Data records =
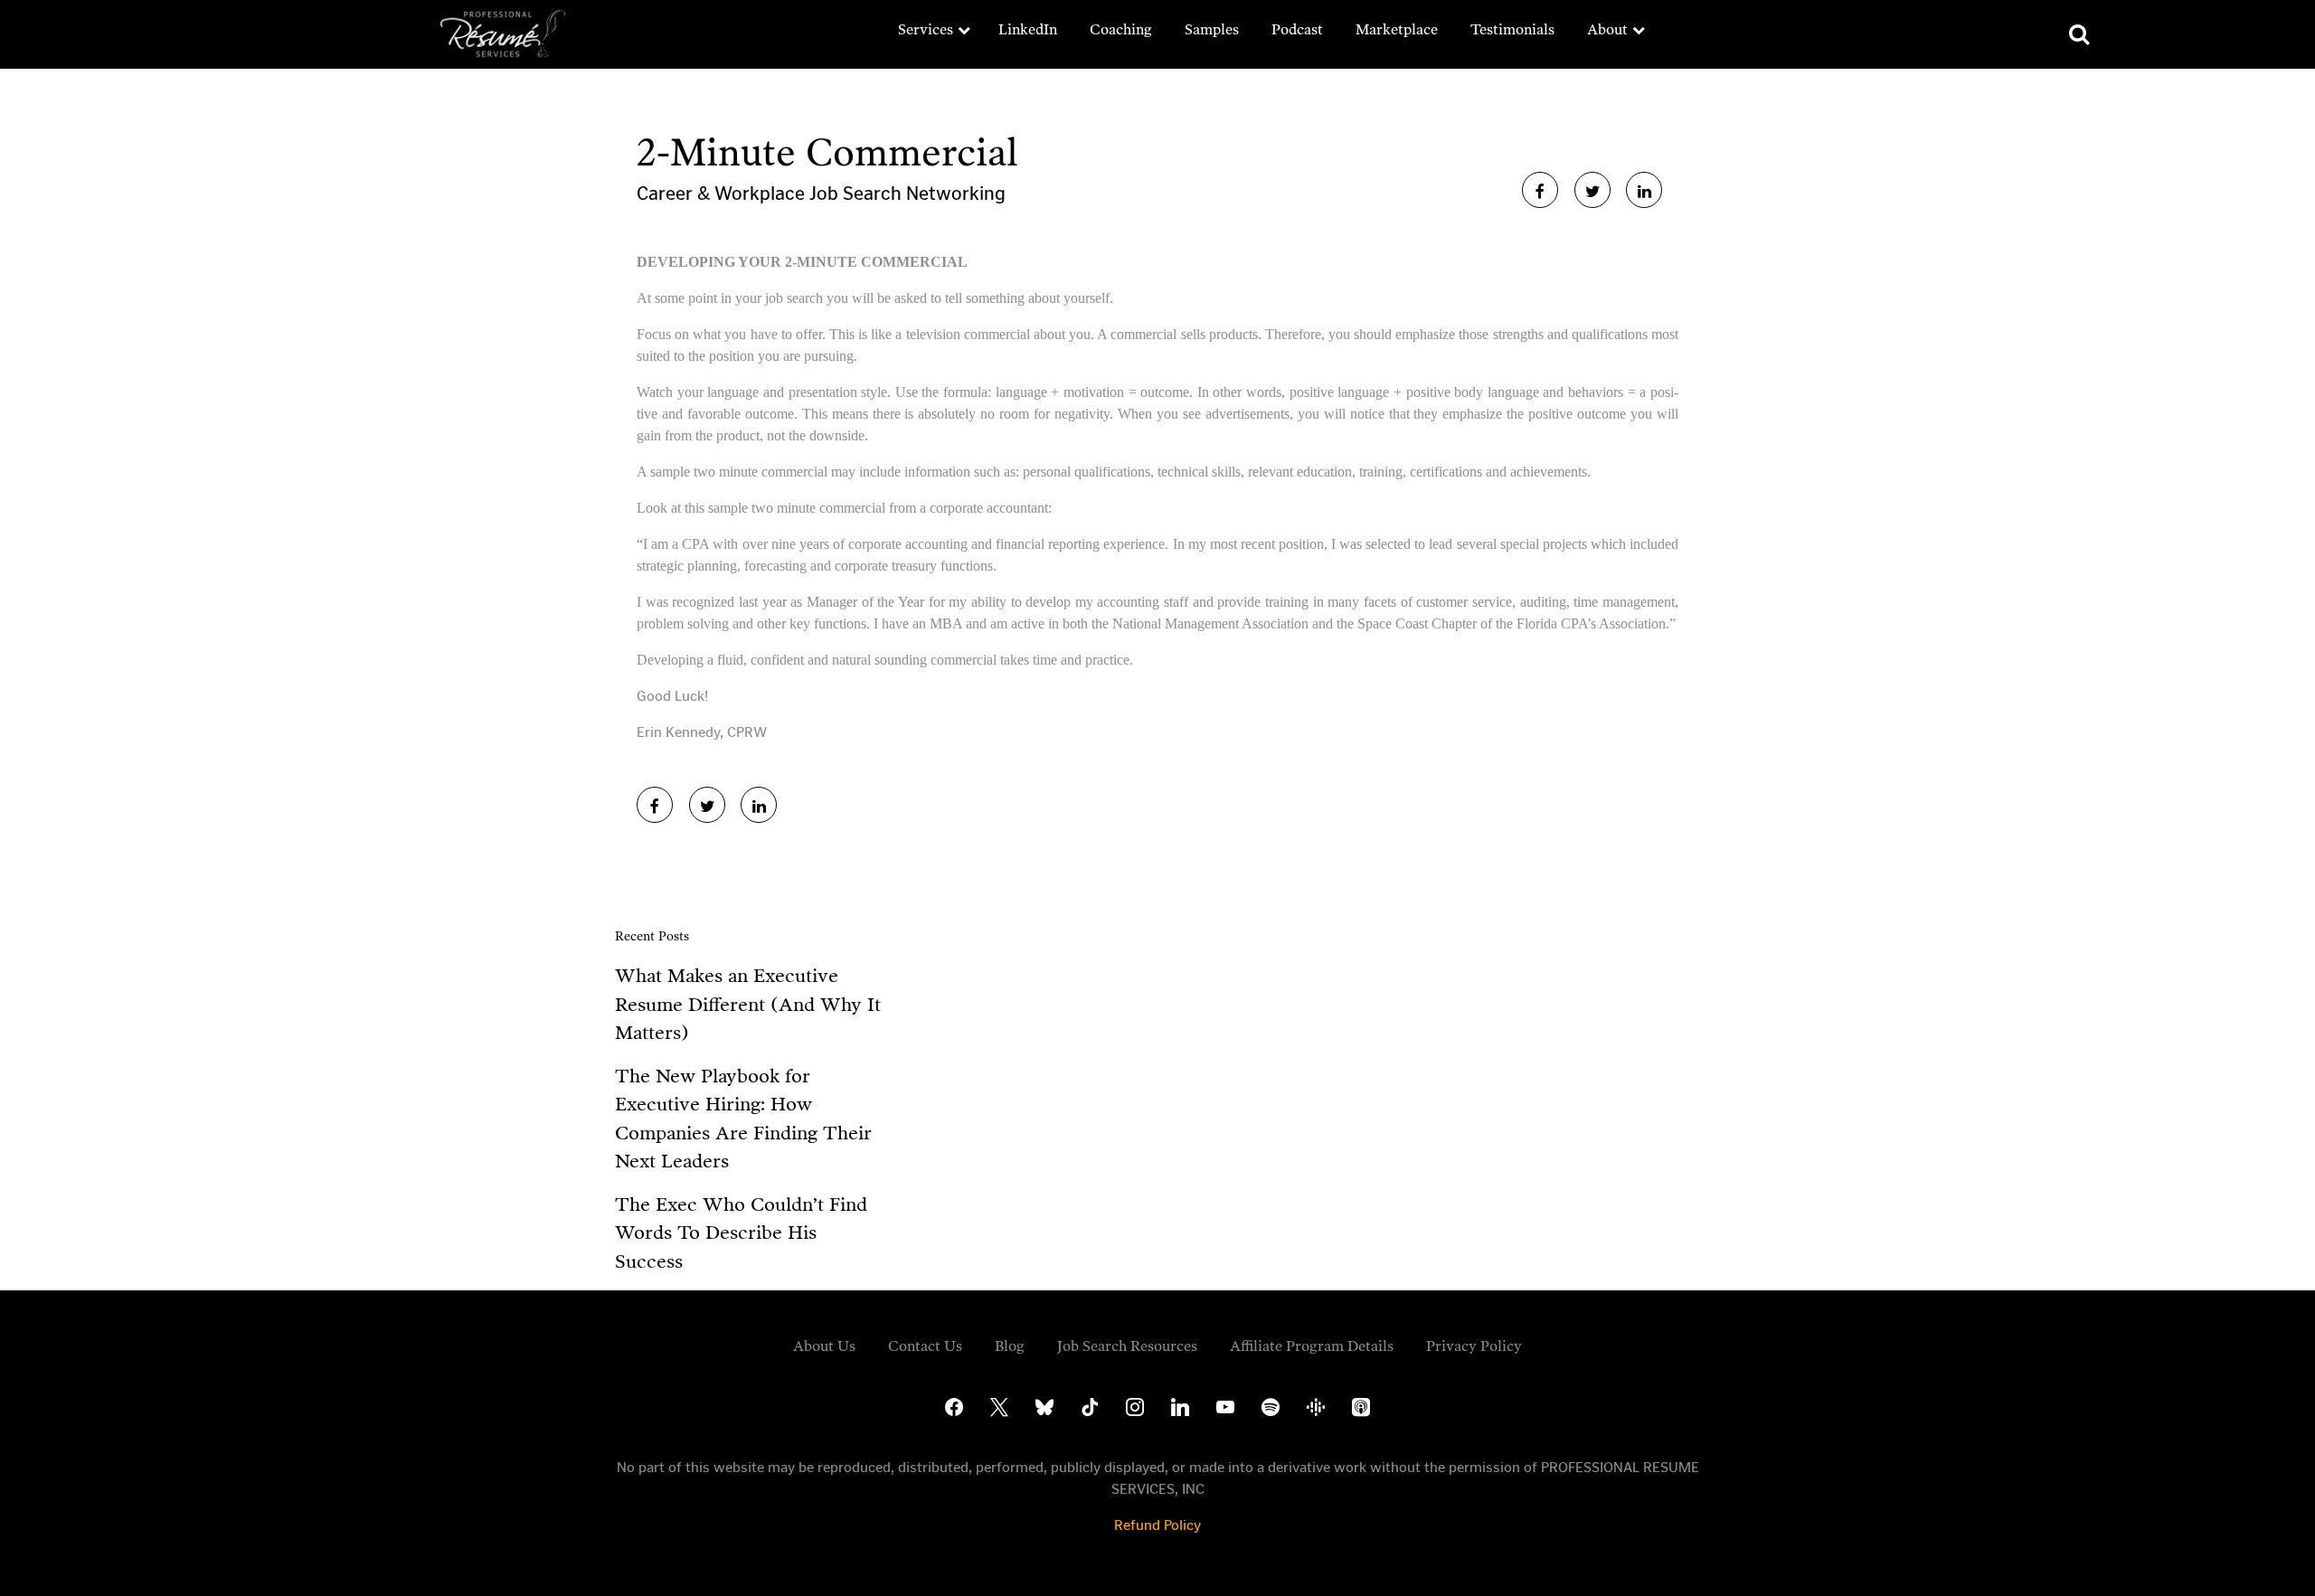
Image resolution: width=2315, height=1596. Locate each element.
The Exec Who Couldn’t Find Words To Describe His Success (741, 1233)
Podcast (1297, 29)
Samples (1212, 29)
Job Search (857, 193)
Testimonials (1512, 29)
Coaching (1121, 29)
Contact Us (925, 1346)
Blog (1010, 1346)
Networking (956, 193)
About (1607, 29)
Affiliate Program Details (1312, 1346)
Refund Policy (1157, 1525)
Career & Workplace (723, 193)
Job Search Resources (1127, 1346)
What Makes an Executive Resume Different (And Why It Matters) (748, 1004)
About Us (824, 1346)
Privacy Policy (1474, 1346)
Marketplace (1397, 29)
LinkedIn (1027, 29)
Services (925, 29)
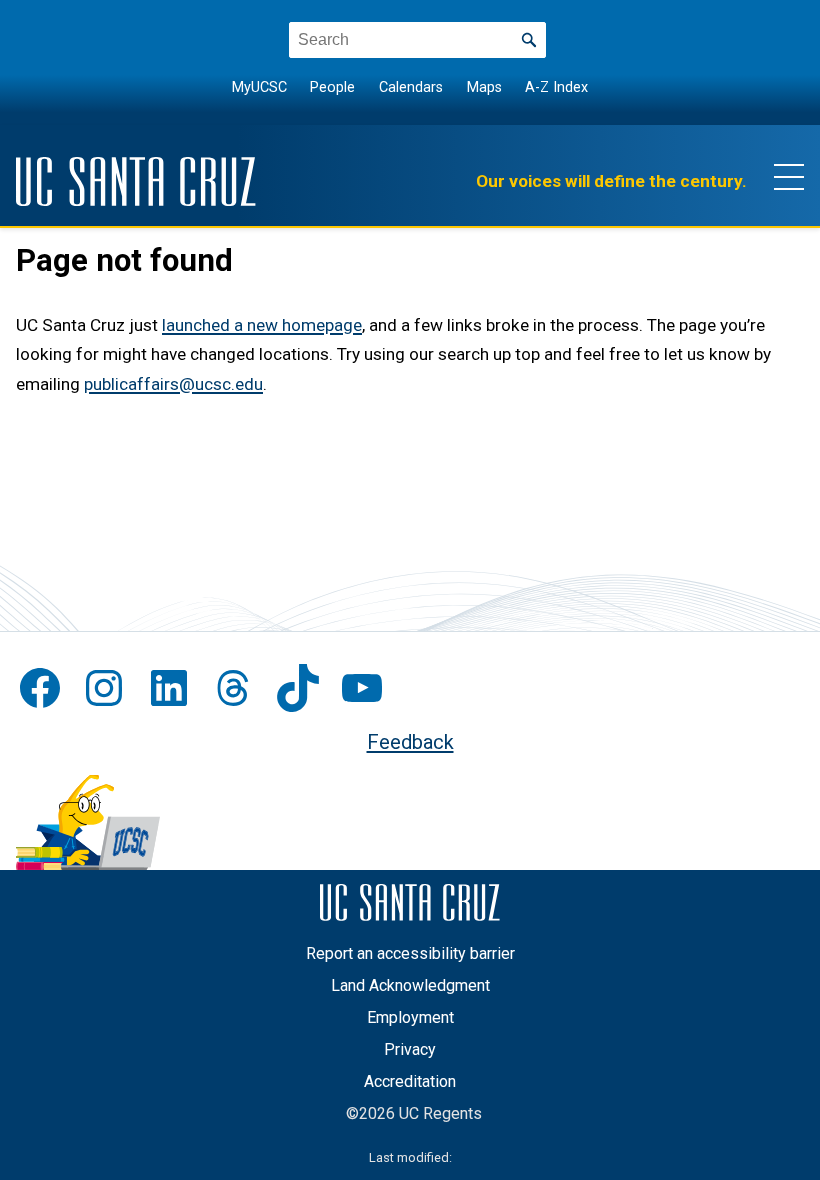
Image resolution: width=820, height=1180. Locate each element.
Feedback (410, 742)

What the task asks = Please write out all of the data verbatim, with no pictures in the copy.

Task response =
Image resolution: width=2315, height=1596. Locate each element.
The Exec Who Couldn’t Find Words To Describe His Success (741, 1233)
Podcast (1297, 29)
Samples (1212, 29)
Job Search (857, 193)
Testimonials (1512, 29)
Coaching (1121, 29)
Contact Us (925, 1346)
Blog (1010, 1346)
Networking (956, 193)
About (1607, 29)
Affiliate Program Details (1312, 1346)
Refund Policy (1157, 1525)
Career & Workplace (723, 193)
Job Search Resources (1127, 1346)
What Makes an Executive Resume Different (And Why It Matters) (748, 1004)
About Us (824, 1346)
Privacy Policy (1474, 1346)
Marketplace (1397, 29)
LinkedIn (1027, 29)
Services (925, 29)
Image resolution: width=820, height=1180. Locate each element.
Feedback (410, 742)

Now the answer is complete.